Die Revision wird nicht zugelassen.

Gründe
Die Berufung ist nach § 522 Abs.2 ZPO zurückzuweisen, weil sie offensichtlich keine Aussicht auf Erfolg und die Rechtssache keine grundsätzliche Bedeutung hat, und auch die Fortbildung des Rechts, die Sicherung einer einheitlichen Rechtsprechung oder sonstige Gründe eine Entscheidung des Berufungsgerichts aufgrund mündlicher Verhandlung nicht erfordern. Zur Begründung wird auf den Hinweisbeschluss des Senats vom 2.9.2015 verwiesen (§ 522 Abs.2 Satz 3 ZPO).
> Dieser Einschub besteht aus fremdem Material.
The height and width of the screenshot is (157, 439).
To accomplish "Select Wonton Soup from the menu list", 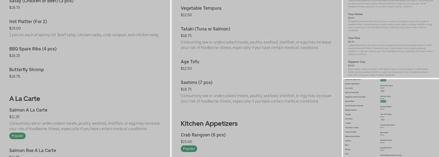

Die hiergegen weiter vorgebrachten Einwände, insbesondere im Hinblick auf die weiter vorgelegten ärztlichen Unterlagen der I-Klinik L, geben auch nach erneuter Überprüfung keinen Anlass zu einer Änderung der Auffassung des Senates. Diese Unterlagen befassen sich mit einem Zustand der Brüste der Klägerin, wie er sich nach mindestens zwei weiteren Operationen darstellt. Sie können schon von daher keine Beurteilungsgrundlage für die hier streitige Operation von Februar 2011 darstellen. Sie enthalten auch ersichtlich nichts, was einen Rückschluss auf eine etwaige Fehlerhaftigkeit der streitigen Operation gestatten könnte. Insoweit ist es unschädlich, dass sie bislang der Sachverständigen Dr. B nicht vorlagen. Wegen der mehrfachen Folgeoperationen war auch im Hinblick auf die Frage, ob es zu einer „Fehlstellung“ der Mammae gekommen sei, keine körperliche Untersuchung der Klägerin mehr sinnvoll oder gar geboten, vielmehr die Auswertung des reichlich vorliegenden Fotomaterials ausreichend.

Die Kostenentscheidung folgt aus § 97 ZPO.

Streitwert für das Berufungsverfahren: 8.500.- €.